On the flip side, though, she explains that in certain situations students also get to notice what lower-paid jobs are really like, which can be an incentive to study harder.
It also shows them the limits of what can effectively fit into their daily lives.
"[Some] students start university thinking you can do it all, and sometimes you have to negatively experience the limits of your time to learn from that, and that can have a positive outcome eventually," she adds.
Dalhousie University in Halifax puts a big emphasis on employment, as studies have shown that goes a long way to helping with the retention of students.
According to Jill Malolepszy, the associate director for career and leadership development, the more the university can connect students with employment opportunities, the more engaged they are.

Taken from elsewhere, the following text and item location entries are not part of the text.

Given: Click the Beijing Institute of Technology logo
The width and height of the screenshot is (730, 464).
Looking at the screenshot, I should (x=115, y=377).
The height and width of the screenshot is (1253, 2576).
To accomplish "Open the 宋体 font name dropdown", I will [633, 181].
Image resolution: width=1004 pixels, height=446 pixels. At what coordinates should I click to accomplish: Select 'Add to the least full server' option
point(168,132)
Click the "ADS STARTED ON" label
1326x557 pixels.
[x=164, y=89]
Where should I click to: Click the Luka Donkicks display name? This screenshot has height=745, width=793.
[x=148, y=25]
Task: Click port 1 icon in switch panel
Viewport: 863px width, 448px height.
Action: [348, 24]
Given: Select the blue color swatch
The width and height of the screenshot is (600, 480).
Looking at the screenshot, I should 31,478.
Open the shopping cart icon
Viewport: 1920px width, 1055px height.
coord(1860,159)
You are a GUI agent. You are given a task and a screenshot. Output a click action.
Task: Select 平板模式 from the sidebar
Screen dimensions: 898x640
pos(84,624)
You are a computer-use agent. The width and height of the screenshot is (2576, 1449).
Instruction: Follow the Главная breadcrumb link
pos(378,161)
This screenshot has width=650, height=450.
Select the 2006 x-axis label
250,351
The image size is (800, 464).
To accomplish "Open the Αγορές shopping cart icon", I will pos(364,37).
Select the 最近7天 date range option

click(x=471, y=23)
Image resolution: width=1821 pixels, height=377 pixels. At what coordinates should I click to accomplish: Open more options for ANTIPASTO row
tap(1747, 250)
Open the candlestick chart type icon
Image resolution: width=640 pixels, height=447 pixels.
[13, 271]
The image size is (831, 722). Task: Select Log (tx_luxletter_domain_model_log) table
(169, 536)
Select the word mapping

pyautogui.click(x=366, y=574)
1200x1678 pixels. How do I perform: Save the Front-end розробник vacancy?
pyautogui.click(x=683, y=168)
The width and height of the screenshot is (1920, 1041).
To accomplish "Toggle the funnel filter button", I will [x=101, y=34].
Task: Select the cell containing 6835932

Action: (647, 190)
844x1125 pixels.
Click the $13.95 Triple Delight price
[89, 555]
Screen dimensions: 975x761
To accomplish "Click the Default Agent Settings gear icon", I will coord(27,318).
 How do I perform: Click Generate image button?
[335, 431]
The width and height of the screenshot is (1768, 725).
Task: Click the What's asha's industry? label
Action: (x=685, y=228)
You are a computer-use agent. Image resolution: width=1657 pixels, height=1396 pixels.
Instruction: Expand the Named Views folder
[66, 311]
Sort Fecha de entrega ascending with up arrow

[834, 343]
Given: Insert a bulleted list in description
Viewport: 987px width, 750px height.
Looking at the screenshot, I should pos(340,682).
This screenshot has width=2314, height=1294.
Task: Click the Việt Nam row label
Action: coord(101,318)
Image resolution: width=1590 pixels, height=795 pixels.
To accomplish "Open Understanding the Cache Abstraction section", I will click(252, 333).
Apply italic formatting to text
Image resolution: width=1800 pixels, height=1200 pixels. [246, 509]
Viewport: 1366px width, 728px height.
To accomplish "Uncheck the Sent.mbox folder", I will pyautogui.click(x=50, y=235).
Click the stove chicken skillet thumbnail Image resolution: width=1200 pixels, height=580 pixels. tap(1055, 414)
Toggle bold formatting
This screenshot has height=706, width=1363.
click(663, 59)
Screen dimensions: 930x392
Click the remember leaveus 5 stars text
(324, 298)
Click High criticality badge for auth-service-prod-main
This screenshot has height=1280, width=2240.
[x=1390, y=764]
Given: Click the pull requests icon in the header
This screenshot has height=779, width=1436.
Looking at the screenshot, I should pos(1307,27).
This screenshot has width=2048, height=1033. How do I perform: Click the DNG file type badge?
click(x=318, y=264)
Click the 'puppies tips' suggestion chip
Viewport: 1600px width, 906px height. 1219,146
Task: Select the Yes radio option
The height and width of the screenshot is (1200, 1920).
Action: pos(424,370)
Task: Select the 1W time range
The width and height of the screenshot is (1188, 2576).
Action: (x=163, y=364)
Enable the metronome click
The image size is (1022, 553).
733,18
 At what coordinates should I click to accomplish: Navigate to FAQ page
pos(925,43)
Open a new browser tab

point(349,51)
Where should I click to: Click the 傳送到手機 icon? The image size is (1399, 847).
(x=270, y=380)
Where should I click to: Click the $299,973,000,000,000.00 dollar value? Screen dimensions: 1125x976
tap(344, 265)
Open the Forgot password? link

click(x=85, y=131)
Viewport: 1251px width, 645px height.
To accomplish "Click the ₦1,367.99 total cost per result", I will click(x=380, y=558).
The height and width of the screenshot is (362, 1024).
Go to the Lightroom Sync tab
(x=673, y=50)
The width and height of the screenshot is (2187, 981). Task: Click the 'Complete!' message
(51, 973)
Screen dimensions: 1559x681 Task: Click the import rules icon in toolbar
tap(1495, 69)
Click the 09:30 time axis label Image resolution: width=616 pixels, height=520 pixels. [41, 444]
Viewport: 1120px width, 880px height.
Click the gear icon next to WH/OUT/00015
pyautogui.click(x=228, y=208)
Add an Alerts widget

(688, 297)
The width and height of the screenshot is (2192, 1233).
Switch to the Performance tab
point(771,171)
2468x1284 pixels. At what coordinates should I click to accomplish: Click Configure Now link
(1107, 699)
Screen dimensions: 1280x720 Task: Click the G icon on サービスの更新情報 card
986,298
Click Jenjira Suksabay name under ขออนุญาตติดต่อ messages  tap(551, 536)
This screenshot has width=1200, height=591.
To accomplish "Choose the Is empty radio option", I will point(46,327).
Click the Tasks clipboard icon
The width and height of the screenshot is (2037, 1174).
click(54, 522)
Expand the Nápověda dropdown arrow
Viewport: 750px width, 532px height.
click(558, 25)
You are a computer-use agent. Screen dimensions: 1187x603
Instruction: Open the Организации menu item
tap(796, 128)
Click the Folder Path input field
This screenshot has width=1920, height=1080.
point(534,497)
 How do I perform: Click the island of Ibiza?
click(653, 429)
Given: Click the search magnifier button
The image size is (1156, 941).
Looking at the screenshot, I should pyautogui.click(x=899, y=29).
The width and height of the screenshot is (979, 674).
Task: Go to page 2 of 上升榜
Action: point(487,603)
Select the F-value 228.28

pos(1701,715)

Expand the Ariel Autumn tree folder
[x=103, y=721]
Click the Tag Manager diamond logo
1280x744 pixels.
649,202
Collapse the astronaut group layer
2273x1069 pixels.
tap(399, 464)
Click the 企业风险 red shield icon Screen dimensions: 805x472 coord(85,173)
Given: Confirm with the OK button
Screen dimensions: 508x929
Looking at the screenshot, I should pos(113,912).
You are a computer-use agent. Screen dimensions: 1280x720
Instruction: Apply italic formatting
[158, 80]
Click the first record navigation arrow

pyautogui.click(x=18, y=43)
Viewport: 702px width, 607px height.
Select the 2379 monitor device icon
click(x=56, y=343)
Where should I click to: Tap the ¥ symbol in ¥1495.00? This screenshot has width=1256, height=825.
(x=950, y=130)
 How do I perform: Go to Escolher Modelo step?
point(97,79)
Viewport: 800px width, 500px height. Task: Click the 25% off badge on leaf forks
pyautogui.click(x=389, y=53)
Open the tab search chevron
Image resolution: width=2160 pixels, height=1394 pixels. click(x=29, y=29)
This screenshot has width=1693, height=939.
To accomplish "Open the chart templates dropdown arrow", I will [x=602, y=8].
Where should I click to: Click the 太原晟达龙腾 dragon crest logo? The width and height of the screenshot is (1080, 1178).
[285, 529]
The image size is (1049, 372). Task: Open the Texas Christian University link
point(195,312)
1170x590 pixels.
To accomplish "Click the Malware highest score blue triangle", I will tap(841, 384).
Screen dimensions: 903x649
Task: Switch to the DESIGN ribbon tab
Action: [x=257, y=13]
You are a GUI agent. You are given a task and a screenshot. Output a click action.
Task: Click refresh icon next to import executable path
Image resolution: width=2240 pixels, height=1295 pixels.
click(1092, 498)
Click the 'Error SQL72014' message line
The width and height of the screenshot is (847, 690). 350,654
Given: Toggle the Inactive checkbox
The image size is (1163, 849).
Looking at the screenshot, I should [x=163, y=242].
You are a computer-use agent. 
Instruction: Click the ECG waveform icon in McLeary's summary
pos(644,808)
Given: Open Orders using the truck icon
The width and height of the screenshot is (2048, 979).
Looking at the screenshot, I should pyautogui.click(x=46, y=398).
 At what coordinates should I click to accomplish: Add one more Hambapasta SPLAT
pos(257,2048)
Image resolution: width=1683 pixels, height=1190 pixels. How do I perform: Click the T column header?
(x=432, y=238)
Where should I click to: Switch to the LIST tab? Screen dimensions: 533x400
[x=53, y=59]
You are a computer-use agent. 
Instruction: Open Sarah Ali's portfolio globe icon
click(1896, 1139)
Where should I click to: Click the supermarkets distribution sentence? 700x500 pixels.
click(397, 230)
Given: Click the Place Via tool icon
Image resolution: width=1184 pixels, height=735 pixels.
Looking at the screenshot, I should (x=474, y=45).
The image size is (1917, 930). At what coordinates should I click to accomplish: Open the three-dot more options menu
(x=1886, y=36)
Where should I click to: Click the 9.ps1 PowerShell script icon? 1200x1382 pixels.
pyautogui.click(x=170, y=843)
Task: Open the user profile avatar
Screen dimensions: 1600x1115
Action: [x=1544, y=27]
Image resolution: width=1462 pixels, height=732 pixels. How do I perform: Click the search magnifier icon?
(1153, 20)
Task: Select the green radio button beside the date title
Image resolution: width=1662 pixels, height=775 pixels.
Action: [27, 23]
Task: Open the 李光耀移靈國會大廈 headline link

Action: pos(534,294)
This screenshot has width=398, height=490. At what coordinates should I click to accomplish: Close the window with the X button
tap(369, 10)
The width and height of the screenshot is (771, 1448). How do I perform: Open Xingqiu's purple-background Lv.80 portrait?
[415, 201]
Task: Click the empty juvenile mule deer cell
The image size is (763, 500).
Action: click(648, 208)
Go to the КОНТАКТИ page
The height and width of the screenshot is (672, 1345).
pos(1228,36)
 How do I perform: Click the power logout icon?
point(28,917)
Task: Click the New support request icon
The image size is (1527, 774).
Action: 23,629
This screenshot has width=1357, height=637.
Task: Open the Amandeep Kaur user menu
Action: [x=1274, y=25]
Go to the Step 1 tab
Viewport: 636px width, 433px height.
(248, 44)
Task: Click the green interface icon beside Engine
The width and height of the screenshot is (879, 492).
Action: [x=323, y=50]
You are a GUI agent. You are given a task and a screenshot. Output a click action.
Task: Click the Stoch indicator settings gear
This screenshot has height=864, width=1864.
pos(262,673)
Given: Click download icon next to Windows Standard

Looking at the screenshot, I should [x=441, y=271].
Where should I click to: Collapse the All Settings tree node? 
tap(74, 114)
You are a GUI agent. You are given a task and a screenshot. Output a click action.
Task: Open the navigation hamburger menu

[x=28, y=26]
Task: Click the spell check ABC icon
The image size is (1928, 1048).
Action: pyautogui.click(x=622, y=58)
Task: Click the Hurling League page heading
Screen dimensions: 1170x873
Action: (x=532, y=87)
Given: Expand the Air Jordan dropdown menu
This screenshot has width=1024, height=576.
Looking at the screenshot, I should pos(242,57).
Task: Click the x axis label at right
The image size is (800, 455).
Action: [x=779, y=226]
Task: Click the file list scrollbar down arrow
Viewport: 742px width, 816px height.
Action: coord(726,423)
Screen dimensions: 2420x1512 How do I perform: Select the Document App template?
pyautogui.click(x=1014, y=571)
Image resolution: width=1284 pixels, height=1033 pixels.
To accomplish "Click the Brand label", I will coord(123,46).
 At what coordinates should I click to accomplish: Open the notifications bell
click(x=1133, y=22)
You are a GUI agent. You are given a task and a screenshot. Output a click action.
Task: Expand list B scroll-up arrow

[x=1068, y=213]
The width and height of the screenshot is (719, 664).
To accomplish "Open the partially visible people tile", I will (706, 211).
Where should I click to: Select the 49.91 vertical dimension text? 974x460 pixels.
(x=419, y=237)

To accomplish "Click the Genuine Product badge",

In addition, she says that Dalhousie provides opportunities to help students realize that, no matter what jobs they're doing, they are developing additional skill sets related to their field of study.
That is particularly important for students who are not in faculties with built-in co-op models, such as arts and social sciences.
"What we're trying to do is build capacity for these students to further develop their transferable skills," Ms. Malolepszy says, "because at the end of their degree they may be presenting differently to employers because they don't have as much work experience."
Dalhousie's career and leadership development centre also puts an emphasis on helping students make appropriate decisions when it comes to taking on additional work responsibilities. For instance, it may be difficult for some to know that juggling studies with work might decrease their marks, so advisors help find solutions, such as extending their studies.
Ultimately, though, it's about setting the student up for success, both in the classroom and beyond.
"Students don't know what they don't know," Ms. Malolepszy adds. "Often they think they're moving away for the first time and that university might be an extension of high school, and it's actually very different."